Algumas peças de propaganda veiculadas durante a pandemia tentaram nos tranquilizar sob a alegação de que, em breve, tudo voltará ao normal. Espero que não. A ideia me causa algum horror.
Retornar a uma normalidade que já andava capenga (economia oscilante, aumento das desigualdades sociais, uso desequilibrado de bens do patrimônio ambiental, escassez de recursos, colaboradores de empresas cada vez mais doentes, emergência climática) seria, no meu modo de ver, o mesmo que admitir que a crise não serviu para nada além de nos deixar mais pobres e nos colocar de castigo. Penso que a humanidade, apesar de seus pecados, mereça um “novo normal.”

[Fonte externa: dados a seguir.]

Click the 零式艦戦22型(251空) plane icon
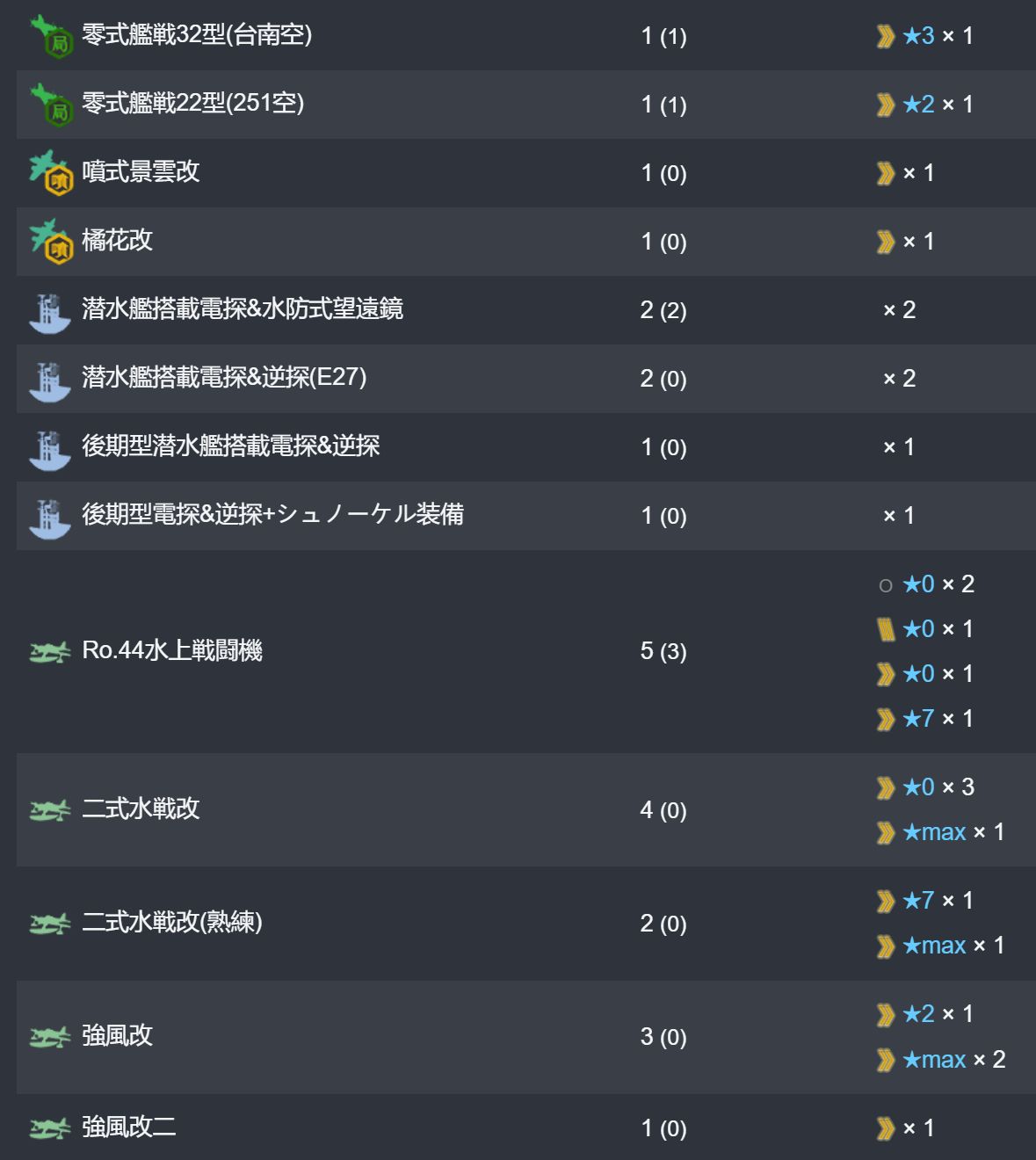Image resolution: width=1036 pixels, height=1160 pixels. point(51,104)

Não acho que grandes crises globais, como a do coronavírus, tendem naturalmente a melhorar os seres humanos e as empresas. Afinal, elas são fenômenos neutros, não intencionais. Creio, no entanto, que elas podem turbinar mudanças em pessoas e organizações que, tendo admitido suas falhas e faltas, já vinham refletindo sobre sua evolução.
As crises derrubam máscaras. Expõem ao julgamento do público a intimidade dos valores pessoais e organizacionais. E, por isso, revelam o pior e o melhor, promovem uma seleção antinatural da espécie.
Tome-se como exemplo as empresas brasileiras e os seus líderes. De quem menos se esperava nada veio mesmo. E de quem mais se esperava, caso de Luiza Trajano, veio além do que se podia imaginar em termos de solidariedade, altruísmo e espírito coletivista. Reféns da lógica da economia antes das pessoas, os velhos líderes de pés de barro viraram pó com o vento.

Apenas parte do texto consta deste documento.